Passage shown —
···

Forum Moderators: DixonJones

Message Too Old, No Replies

Tracking downloads

Huge discrepancies in reported PDF downloads

         

fom2001uk

4:13 pm on Dec 18, 2001 (gmt 0)

WebmasterWorld Senior Member 10+ Year Member



On a couple of WebTrends reports, I've noticed some major discrepancies between the number of PDF downloads reported, and the total visits. For example, one report has around 6000 downloads of a PDF file listed. But this seems crazy when there were only 300 visits.

Something is amiss I fear.

Any ideas would be appreciated.

rcjordan

4:20 pm on Dec 18, 2001 (gmt 0)

WebmasterWorld Senior Member 10+ Year Member



While I suspect that this is really a tracking problem and typically dislike a pat answer, I think pdf files are particularly at risk for being referenced from other sites. I generate thousands of pdf downloads for a few sites by deep-linking but never refer any traffic (government schedules and maps).

Hannu

9:06 am on Dec 28, 2001 (gmt 0)

10+ Year Member



If a user reads the PDF document in the browser window (inline-version of Acrobat Reader) instead of downloading it, the Reader will only download as much as it need to display the first page.

When the user scrolls to the next page this will generate an additional request on the webserver, and so on. In this way a 10 page PDF read inline will count for 10 downloads.

See WebTrends support note on issue [webtrends.com].

Another explanation is: when eg. two users that come from the same company/firewall (=same IP number) download a PDF document within the same 30 minute time-slot, they count for 1 visit but 2 downloads.

Brett_Tabke

2:02 pm on Jan 4, 2002 (gmt 0)

WebmasterWorld Administrator 10+ Year Member Top Contributors Of The Month



Don't trust Webtrends on the issue. Open up the log file in a text editor and start looking at the raw lines for those 6000 dl's. Look for referrals, look at the ips, and look for abuse from a rogue spider.

fom2001uk

3:02 pm on Jan 9, 2002 (gmt 0)

WebmasterWorld Senior Member 10+ Year Member



Great info guys. But this begs the question, how do you know how many visitors are actually saving the PDFs to their hard drive.

I know whenever I come across a PDF file, I always right click and save it for reading offline. That's a more useful statistic to me.

···

Word and item position data —

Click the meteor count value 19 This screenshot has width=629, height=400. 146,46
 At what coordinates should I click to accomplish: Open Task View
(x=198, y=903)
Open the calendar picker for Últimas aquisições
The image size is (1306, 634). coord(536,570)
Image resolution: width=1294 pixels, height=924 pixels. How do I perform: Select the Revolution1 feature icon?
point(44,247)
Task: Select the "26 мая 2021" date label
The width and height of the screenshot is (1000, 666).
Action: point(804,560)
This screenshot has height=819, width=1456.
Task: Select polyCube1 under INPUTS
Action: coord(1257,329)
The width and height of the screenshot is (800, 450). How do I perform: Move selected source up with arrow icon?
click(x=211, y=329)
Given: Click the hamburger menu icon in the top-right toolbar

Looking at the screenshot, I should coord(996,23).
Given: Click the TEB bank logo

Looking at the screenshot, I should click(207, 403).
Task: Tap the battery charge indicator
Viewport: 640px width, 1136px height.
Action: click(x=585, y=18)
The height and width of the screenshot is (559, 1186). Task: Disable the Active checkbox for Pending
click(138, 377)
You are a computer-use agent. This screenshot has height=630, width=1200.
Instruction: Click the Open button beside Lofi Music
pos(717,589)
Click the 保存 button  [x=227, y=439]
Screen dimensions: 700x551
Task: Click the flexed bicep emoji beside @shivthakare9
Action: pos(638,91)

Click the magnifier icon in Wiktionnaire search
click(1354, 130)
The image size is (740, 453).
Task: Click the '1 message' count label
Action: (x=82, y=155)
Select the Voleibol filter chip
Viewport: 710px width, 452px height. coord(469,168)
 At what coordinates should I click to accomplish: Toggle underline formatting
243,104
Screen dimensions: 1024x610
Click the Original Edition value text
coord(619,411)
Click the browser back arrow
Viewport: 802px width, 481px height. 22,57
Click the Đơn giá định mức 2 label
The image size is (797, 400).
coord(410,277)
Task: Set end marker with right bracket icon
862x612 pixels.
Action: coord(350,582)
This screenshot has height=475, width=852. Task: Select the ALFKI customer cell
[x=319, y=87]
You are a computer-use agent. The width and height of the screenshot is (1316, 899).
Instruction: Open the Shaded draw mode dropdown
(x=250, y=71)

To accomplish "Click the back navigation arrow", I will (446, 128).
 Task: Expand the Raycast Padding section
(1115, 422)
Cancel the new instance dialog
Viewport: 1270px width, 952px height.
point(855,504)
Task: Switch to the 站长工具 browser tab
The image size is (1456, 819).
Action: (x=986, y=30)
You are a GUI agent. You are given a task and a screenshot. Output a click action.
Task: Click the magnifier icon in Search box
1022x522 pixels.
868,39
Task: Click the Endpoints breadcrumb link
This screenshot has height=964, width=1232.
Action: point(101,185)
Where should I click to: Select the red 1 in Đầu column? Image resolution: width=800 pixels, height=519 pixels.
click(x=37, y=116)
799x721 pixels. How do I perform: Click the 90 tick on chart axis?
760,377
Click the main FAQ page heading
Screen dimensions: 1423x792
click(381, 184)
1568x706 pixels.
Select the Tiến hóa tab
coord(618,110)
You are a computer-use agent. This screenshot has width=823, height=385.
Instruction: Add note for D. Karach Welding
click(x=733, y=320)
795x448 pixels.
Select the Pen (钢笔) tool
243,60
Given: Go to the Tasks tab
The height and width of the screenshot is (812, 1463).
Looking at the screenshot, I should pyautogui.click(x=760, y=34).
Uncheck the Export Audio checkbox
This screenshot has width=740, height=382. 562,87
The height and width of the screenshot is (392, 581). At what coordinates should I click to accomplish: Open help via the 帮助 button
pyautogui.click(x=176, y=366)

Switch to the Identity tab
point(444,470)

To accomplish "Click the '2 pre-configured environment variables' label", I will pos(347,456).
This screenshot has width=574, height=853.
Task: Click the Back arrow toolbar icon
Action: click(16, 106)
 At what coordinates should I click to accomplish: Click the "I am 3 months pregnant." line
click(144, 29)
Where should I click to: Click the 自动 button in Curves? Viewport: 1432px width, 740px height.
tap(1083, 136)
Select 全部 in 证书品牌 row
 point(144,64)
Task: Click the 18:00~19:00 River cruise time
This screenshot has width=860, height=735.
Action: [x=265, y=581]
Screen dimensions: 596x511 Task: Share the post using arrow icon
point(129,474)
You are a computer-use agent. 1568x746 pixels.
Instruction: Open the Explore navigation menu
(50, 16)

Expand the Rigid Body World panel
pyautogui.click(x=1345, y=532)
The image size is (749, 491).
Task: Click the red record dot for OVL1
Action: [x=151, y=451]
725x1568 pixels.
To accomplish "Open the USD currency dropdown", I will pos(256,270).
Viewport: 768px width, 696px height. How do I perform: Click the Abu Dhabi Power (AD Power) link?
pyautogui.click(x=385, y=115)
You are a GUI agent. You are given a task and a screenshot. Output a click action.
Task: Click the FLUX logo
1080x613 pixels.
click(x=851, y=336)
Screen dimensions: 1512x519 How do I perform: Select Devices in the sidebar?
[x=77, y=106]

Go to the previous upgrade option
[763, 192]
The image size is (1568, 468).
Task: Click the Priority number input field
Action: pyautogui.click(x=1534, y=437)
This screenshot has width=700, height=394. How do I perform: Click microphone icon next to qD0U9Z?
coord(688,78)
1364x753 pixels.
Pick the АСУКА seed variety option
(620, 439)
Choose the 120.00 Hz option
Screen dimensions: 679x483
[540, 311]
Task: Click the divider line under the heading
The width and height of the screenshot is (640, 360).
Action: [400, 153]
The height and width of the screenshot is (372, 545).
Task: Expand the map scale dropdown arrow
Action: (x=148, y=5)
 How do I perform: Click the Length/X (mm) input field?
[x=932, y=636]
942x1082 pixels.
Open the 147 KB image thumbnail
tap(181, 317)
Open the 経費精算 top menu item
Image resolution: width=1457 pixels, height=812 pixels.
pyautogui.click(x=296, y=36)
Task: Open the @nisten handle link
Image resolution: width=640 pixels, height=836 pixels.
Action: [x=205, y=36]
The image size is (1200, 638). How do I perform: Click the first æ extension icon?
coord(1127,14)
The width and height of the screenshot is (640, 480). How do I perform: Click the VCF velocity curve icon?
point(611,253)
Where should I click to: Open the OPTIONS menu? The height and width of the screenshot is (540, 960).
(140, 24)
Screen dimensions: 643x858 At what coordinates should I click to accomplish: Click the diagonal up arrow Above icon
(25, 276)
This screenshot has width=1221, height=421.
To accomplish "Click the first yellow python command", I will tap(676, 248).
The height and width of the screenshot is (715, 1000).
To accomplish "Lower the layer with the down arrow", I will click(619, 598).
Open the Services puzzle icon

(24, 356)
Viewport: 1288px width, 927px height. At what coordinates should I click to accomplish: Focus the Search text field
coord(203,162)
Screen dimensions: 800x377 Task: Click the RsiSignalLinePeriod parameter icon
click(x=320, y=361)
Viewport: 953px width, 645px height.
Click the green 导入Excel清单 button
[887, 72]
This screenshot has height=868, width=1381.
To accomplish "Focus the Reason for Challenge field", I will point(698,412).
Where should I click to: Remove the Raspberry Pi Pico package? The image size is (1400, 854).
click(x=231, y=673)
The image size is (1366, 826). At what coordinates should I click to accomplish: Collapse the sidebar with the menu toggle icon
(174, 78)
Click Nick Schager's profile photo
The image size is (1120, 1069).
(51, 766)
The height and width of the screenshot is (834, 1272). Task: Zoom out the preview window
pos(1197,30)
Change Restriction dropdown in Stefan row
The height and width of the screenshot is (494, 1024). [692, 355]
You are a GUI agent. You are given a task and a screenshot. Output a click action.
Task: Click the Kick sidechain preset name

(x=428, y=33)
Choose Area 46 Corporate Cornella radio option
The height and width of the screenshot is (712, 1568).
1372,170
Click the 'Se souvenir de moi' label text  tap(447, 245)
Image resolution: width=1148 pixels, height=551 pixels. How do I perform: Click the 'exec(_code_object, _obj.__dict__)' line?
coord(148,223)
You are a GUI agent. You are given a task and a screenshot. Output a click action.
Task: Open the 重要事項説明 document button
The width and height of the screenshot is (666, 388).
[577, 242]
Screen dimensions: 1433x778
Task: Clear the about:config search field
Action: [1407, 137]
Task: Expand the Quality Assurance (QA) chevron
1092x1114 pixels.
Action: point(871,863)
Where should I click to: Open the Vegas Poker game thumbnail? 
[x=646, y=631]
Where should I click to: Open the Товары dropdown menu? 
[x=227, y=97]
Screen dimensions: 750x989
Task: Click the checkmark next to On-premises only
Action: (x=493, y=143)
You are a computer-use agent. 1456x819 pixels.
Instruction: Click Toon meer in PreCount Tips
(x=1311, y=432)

···

Complete the following —
A - In the forum thread, how many downloads does a 10-page PDF read inline count for?
B - Transcribe the part of the forum thread starting at "See WebTrends support" and ending at "4, 2002 (gmt 0)".
Rely only on the forum thread when you answer.

Responses by task —
A - It counts for 10 downloads.

B -
See WebTrends support note on issue [webtrends.com].

Another explanation is: when eg. two users that come from the same company/firewall (=same IP number) download a PDF document within the same 30 minute time-slot, they count for 1 visit but 2 downloads.

Brett_Tabke

2:02 pm on Jan 4, 2002 (gmt 0)